Re:What could possibly go wrong? (1)

garyebickford (222422) | about a year ago | (#45417241)

Not to mention those ubiquitous four-wheeled vehicles that burn extremely flammable and poisonous petrochemicals, and move at speeds several times as fast as the fastest animal alive - and are built using materials refined in mile-long fiery furnaces or cooked out of more petrochemicals! Did you know that the of intelligence to momentum of that vehicle plus its herder is lower than almost any animal?

When these vehicles were first introduced, laws in some places required they be preceded by a person carrying a flag, to warn oncoming horse and buggy traffic of the fire-snorting beast. Perhaps we should have kept that law in place!

Re:What could possibly go wrong? (0)

Anonymous Coward | about a year ago | (#45417419)

It's no different at all though. In everyday natural means, light passes through the eyeball to arrive at the retina. In this display, it also passes through the eyeball to arrive at the retina. Naturally, our pupils adjust to allow a comfortable amount of light through. That doesn't change here, either - the pupil can still adjust to suit the viewer's preference.

Are you sure about one's pupils being able to adjust with a display like this? This is speculation, but I would expect the light from this device enters the eye from a fairly small arc. The eye's pupil works with the effect of narrowing the incoming arc of light. If so, then one's pupils wouldn't have any effect with the light from this device. I suspect this device would benefit (possibly grearly) from being able to track the pupils, this would tell it whether the light level is appropriate as well as being able to tell it where the eyes were pointed.

Re:What could possibly go wrong? (0)

Anonymous Coward | about a year ago | (#45414455)

Why is there no "clueless, paranoid, and arrogant" mod for posts like the above?

Re:What could possibly go wrong? (0)

Anonymous Coward | about a year ago | (#45414515)

Normal monitors generate light and the eye picks it up when the light passes through the lens and focuses on the retina.
This headset is still generating light and passing it through the lens to land on the retina as well so it isn't like it is somehow bypassing the protective structure of your body or something.
Really the difference is there isn't something generating the image on something big and physical like a screen.
It's more like a projector with your eye being the screen the image is being projected on.
[A small image is projected and redirected via mirrors. It appears bigger via lenses focusing on a projection point, a screen, for viewing.]

The light is generated by a low power LED, not a high power laser, so it's not going to hurt your eye any more than normal light will.
If it does hurt your eye it will be similar to looking at a bright light and cause you to blink, squint, or close your eye.

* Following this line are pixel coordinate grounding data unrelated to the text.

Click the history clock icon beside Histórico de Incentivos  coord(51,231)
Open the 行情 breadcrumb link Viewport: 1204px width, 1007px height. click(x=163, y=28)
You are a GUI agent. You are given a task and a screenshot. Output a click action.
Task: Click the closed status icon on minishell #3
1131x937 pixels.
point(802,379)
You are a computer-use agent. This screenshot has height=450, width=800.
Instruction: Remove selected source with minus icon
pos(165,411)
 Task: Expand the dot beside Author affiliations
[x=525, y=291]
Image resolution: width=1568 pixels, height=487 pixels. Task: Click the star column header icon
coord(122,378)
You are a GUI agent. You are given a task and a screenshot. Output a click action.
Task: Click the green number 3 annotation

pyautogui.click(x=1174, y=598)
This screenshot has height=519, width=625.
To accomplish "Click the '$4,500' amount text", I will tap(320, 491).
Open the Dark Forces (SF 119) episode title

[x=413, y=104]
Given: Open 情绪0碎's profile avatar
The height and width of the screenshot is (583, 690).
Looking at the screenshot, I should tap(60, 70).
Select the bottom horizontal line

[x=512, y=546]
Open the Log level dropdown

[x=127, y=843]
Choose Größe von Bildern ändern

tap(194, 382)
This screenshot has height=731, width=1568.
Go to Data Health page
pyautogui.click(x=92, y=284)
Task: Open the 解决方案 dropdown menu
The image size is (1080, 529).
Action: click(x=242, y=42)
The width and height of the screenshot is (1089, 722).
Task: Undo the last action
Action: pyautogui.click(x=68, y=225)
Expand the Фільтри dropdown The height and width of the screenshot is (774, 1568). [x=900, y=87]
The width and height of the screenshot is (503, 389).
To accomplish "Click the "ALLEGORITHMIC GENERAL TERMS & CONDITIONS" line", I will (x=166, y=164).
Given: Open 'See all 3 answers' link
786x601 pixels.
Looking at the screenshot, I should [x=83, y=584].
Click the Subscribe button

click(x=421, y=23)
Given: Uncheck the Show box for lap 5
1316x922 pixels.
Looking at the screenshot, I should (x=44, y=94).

Re:What could possibly go wrong? (1)

umafuckit (2980809) | about a year ago | (#45414867)

Images are drawn onto your retina every waking second of your life.

No, images arrive at our retina through means the human body has been using for thousands of years.

No, the poster you're responding to was correct. As far as your eye is concerned this is optically identical to normal visual conditions. If it wasn't, you wouldn't be able to see an image with this device.

"Images" do not "arrive" at your retina as you say. Instead, mostly parallel light rays from a surface/object arrives at the lens and, if the conditions are correct, an image is formed onto the retina. All this device is doing is projecting a micro-mirror array onto your retina. So long as the light levels aren't dangerous, there's no problem. In fact, the whole experience is just like using a telescope or a microscope.

Re:What could possibly go wrong? (0)

gstoddart (321705) | about a year ago | (#45415083)

As far as your eye is concerned this is optically identical to normal visual conditions

Fine. You buy one. You wear it several hours per day for several years. You be the one to find out if what they're saying is true, or if there are defects in the technology.

Me, I tend to distrust the "oh, it's perfectly safe until we see evidence to the contrary" type things.

You can say all you want it's safe. But until I see long-term usage studies, I'm going on the assumption that taking the word of the one who stands to make the money from it is a stupid idea. Of course the guy selling it is going to say it's safe, but that doesn't make it true. I don't trust software salesmen either.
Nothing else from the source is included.